Before the outbreak occurred, however, we did travel for six months together across Europe. After spending a month in Croatia, we visited Montenegro and then travelled by train to Bosnia & Herzegovina, Serbia and Bulgaria. By December we had made it to Romania where we planned to spend the Christmas holiday. It was during our visit to Bucharest that I experienced my sixth Ulcerative Colitis flare-up.

Travelling across Europe with Ulcerative Colitis

I had been wondering what would happen if I got sick in another country. My medication is outrageously expensive. Would I have to see a local doctor to get a prescription? How much would it cost? How would I handle lugging around enemas in my travel backpack?

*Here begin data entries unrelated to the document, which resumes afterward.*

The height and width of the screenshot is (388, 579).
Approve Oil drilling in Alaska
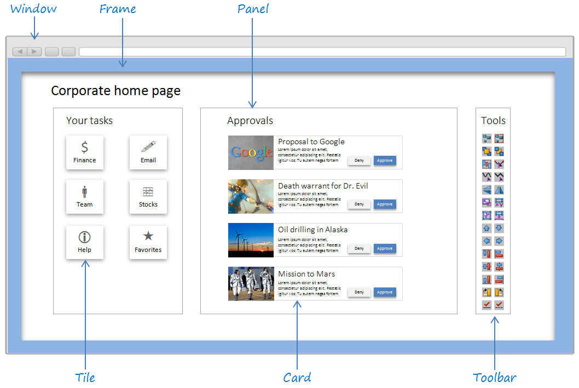[x=385, y=248]
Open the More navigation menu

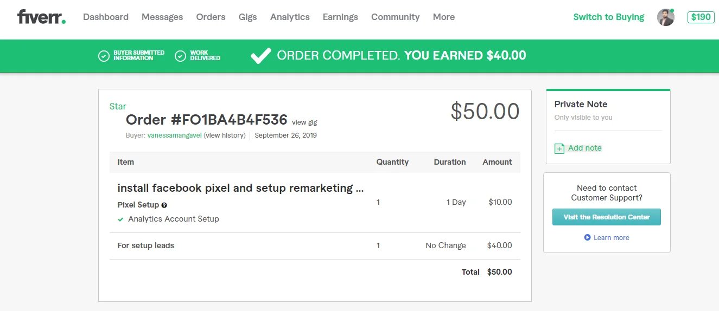point(443,17)
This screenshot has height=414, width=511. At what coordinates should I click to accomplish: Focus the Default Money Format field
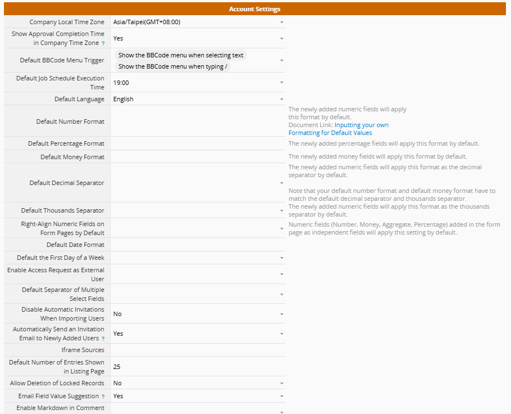tap(197, 157)

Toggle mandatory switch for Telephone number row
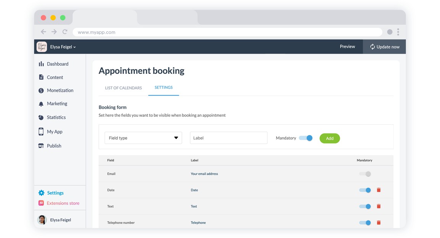365,223
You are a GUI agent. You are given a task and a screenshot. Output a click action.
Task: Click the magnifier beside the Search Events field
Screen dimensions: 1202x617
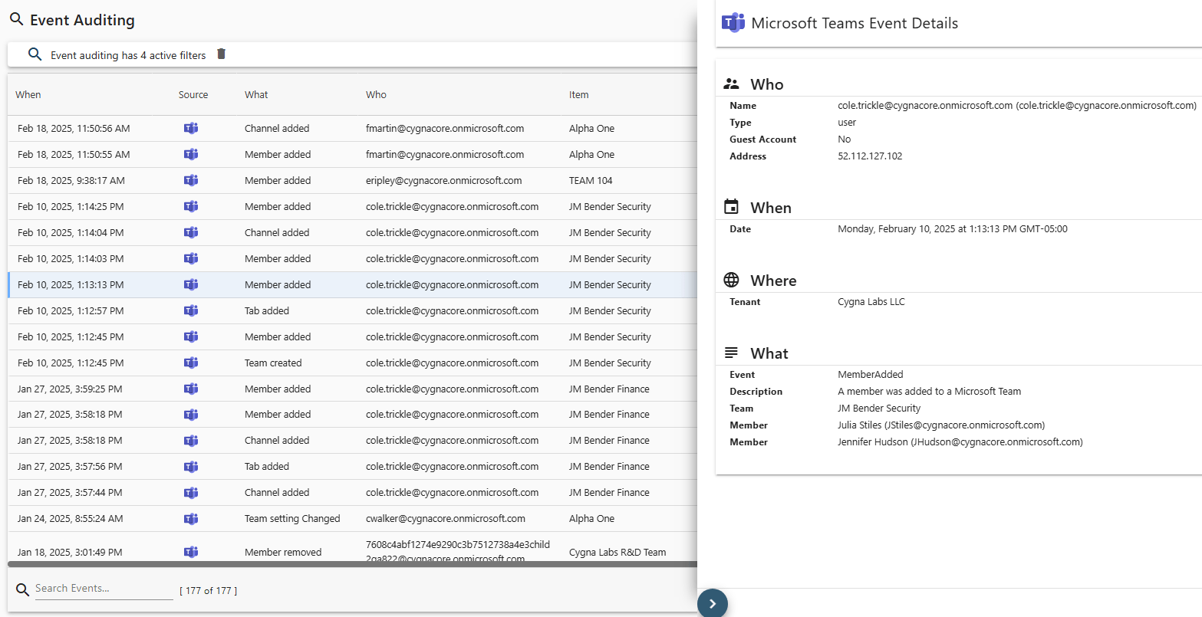click(x=21, y=589)
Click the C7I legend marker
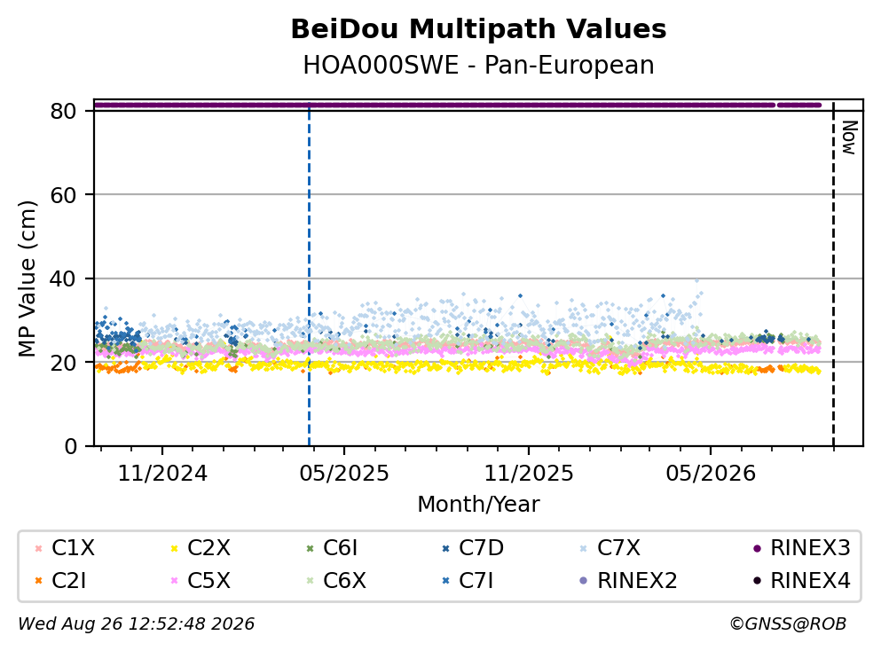Screen dimensions: 881x651 [446, 581]
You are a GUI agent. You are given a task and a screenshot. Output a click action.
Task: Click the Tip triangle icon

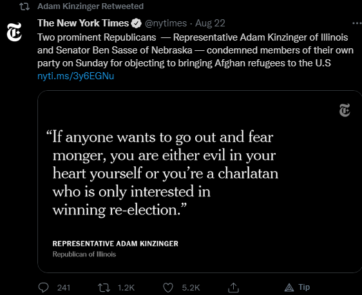pos(289,288)
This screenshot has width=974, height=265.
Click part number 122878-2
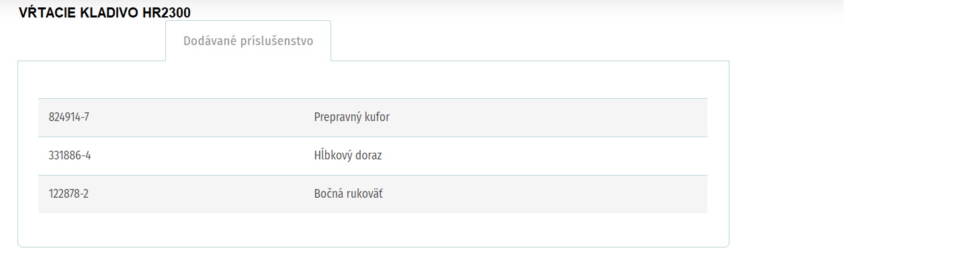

Well, I was about to find out. After emailing with my doctor back home in the United States, I headed to a local pharmacy. As it turns out, pharmacies differ from country to country in how they fill prescriptions and dispense medication. Sometimes pharmacies in the same country or even the same city have different policies. 

I located a pharmacy in Brașov during a tour of castles in Transylvania and spoke with the pharmacist. She had the medication I needed but under a different brand name. This medicine was in suppository format, rather than enema format, which was about the size of large pill. I didn’t need a prescription and it was a fraction of the cost that I had been paying back in the United States.

This was excellent news! I hadn’t even heard about the option of using suppositories before. They are much easier to store and carry around than bulky enemas. I wasn’t sure if the medicine would be as effective in this format, but I was curious to try. Thankfully, my doctor agreed.

Since I was only able to secure a month’s supply of medicine in Romania, I had to get refills as we went. This turned out to be difficult at our next location (Istanbul) so I tried again when we arrived in Amsterdam. I had better luck there, thanks to the Expat Medical Centre in the train station which made the process very easy. A month later I had to do it all over again during our visit to Odense, Denmark.

What I’ve Learned from Traveling with Ulcerative Colitis

Flash forward a year and I’m still traveling, although these days I live in an RV and travel across the United States while trying to avoid other people. I still suffer from periodic flare-ups and have to take enemas (although they’re lot easier to transport in a motorhome). 

But I’m determined not to let Ulcerative Colitis stop me from doing what I love. Sometimes I get sick and have to stop for a while, but then I figure out a way to keep on going. I research destinations in-depth before leaving and keep our travel plans flexible. I stay in touch with my doctor and come prepared with everything I might need in case I get sick.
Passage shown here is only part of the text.